Otherwise, if you post the first few lines from each file here I may be able to detect the cause of the problem.
Again, I would like to help until clust is running successfully for you.
BW Basel
Hi,
I'm using clust for the first time. Using tpm values to build my clusters. I'm using Python 2.7.14 and I'm running it in HPC. I get this error:
| Analysis started at: Tuesday 15 January 2019 (09:52:58) | | 1. Reading dataset(s) | | 2. Data pre-processing | Traceback (most recent call last): File "/nbi/Research-Groups/JIC/Diane-Saunders/Anaconda/Installation/bin/clust", line 11, in
sys.exit(main())
File "/Anaconda/Installation/lib/python2.7/site-packages/clust/main.py", line 98, in main
args.cs, args.np, args.optimisation, args.q3s, args.basemethods, args.deterministic)
File "/Anaconda/Installation/lib/python2.7/site-packages/clust/clustpipeline.py", line 102, in clustpipeline
filteringtype=filteringtype, filterflat=filflat, params=None, datafiles=datafiles)
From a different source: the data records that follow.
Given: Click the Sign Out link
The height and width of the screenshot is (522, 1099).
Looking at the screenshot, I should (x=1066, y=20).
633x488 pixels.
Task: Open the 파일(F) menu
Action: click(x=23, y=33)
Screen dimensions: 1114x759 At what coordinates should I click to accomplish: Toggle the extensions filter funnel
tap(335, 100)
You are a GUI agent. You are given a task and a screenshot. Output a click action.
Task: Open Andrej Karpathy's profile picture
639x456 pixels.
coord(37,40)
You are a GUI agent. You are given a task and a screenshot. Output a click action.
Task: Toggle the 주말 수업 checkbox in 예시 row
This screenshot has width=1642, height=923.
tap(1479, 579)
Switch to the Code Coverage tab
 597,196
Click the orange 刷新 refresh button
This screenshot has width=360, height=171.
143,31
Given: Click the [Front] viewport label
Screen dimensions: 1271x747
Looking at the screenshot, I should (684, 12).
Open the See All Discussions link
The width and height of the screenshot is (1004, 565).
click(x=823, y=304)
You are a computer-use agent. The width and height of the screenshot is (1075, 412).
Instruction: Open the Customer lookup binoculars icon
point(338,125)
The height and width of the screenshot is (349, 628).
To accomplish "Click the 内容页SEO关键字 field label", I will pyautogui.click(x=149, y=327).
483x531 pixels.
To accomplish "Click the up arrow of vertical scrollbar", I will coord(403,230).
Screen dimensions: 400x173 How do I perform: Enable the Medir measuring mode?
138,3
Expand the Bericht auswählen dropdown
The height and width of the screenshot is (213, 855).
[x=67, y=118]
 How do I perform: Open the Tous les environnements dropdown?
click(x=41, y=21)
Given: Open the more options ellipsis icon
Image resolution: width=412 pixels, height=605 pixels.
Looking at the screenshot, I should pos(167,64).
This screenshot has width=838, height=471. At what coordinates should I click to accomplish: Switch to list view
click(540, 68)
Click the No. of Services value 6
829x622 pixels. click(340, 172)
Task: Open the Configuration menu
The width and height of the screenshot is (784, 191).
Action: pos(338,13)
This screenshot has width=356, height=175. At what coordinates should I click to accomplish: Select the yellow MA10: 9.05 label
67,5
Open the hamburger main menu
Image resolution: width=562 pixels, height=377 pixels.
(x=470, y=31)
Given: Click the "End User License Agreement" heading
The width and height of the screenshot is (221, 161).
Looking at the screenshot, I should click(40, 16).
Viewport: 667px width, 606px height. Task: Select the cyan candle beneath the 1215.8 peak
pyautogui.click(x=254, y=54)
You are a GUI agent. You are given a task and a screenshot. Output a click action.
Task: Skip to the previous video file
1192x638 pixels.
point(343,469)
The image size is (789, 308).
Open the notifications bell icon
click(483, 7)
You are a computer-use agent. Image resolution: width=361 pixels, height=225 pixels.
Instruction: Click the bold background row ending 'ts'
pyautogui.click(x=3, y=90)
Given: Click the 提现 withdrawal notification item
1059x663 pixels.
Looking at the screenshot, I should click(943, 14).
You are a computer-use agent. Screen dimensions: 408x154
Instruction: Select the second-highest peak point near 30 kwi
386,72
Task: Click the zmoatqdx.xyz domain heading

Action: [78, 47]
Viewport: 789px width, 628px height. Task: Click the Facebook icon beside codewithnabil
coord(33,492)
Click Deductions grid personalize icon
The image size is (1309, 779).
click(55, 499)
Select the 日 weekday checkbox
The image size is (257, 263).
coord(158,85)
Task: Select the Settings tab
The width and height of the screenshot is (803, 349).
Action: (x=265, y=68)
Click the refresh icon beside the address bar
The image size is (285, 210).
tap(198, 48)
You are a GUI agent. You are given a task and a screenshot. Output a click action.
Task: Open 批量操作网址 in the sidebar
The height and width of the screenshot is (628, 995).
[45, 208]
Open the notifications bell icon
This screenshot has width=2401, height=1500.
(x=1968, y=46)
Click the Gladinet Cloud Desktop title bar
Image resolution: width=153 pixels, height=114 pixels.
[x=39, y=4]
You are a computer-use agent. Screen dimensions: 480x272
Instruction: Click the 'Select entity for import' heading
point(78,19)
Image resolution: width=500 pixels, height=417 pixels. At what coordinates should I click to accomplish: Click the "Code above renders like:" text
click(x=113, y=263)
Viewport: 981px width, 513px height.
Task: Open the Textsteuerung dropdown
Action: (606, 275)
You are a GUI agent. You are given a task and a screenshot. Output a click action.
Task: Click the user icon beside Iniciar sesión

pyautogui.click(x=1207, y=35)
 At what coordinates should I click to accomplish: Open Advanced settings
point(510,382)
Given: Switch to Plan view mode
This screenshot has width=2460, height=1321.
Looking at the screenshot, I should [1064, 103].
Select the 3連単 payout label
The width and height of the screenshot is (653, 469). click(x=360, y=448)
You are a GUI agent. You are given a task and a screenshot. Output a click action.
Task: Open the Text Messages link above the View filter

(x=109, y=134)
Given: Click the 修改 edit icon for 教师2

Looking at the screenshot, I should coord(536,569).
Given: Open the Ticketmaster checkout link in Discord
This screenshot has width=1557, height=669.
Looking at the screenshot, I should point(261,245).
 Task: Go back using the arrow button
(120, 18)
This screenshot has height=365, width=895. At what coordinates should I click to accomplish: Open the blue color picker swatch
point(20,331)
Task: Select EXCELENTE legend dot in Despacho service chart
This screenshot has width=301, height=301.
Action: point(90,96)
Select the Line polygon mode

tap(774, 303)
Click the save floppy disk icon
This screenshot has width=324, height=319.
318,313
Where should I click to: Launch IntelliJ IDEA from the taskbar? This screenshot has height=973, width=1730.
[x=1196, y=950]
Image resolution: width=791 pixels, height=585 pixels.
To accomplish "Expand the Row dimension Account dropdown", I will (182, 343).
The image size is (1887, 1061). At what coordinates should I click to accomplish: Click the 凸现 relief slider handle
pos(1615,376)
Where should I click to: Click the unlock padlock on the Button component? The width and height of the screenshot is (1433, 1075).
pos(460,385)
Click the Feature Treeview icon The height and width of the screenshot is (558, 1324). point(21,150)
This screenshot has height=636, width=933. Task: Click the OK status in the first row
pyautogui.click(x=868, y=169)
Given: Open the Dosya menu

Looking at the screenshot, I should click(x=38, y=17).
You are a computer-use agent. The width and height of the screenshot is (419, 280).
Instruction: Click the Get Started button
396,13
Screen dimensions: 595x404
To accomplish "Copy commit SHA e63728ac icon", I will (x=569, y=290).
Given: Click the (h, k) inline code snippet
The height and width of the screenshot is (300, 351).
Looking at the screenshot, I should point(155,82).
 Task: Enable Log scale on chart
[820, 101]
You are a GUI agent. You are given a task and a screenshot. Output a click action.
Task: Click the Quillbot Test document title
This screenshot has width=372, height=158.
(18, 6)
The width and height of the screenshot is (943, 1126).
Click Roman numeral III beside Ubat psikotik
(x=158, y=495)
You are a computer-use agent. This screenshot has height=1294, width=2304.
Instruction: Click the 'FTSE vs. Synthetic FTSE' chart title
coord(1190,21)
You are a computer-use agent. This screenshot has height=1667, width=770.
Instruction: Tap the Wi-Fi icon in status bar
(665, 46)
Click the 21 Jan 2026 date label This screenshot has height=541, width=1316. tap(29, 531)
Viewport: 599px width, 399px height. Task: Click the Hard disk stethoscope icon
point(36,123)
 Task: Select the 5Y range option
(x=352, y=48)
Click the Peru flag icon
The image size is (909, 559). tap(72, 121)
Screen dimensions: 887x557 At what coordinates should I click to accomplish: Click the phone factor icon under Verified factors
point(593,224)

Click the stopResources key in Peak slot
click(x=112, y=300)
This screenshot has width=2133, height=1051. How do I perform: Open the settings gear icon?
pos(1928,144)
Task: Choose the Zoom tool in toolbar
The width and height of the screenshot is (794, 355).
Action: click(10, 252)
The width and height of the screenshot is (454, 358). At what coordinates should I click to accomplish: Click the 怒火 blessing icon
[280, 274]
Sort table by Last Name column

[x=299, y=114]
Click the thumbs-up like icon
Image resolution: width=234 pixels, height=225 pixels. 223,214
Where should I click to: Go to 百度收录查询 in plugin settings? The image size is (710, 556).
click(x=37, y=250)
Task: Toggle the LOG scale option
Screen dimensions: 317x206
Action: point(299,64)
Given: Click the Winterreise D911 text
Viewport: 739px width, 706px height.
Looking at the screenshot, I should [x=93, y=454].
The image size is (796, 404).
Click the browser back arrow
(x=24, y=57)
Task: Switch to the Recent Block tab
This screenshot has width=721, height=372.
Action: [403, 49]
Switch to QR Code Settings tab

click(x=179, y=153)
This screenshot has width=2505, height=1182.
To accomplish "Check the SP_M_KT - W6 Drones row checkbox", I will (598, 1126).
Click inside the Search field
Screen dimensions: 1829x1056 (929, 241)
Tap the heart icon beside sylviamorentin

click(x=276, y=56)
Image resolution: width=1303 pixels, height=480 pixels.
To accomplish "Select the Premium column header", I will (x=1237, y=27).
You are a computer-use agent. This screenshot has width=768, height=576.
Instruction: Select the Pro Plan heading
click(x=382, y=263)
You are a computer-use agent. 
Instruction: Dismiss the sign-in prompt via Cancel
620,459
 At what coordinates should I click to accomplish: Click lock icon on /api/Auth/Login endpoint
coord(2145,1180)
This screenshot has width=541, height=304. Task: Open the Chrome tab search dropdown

File "/Anaconda/Installation/lib/python2.7/site-packages/clust/scripts/preprocess_data.py", line 630, in preprocess
Xproc[l] = fixnans(Xproc[l])
File "/Anaconda/Installation/lib/python2.7/site-packages/clust/scripts/preprocess_data.py", line 70, in fixnans
sumnans = sum(isnan(Xinloc[i]))
TypeError: 'bool' object is not iterable
Any ideas why this might be?
Thanks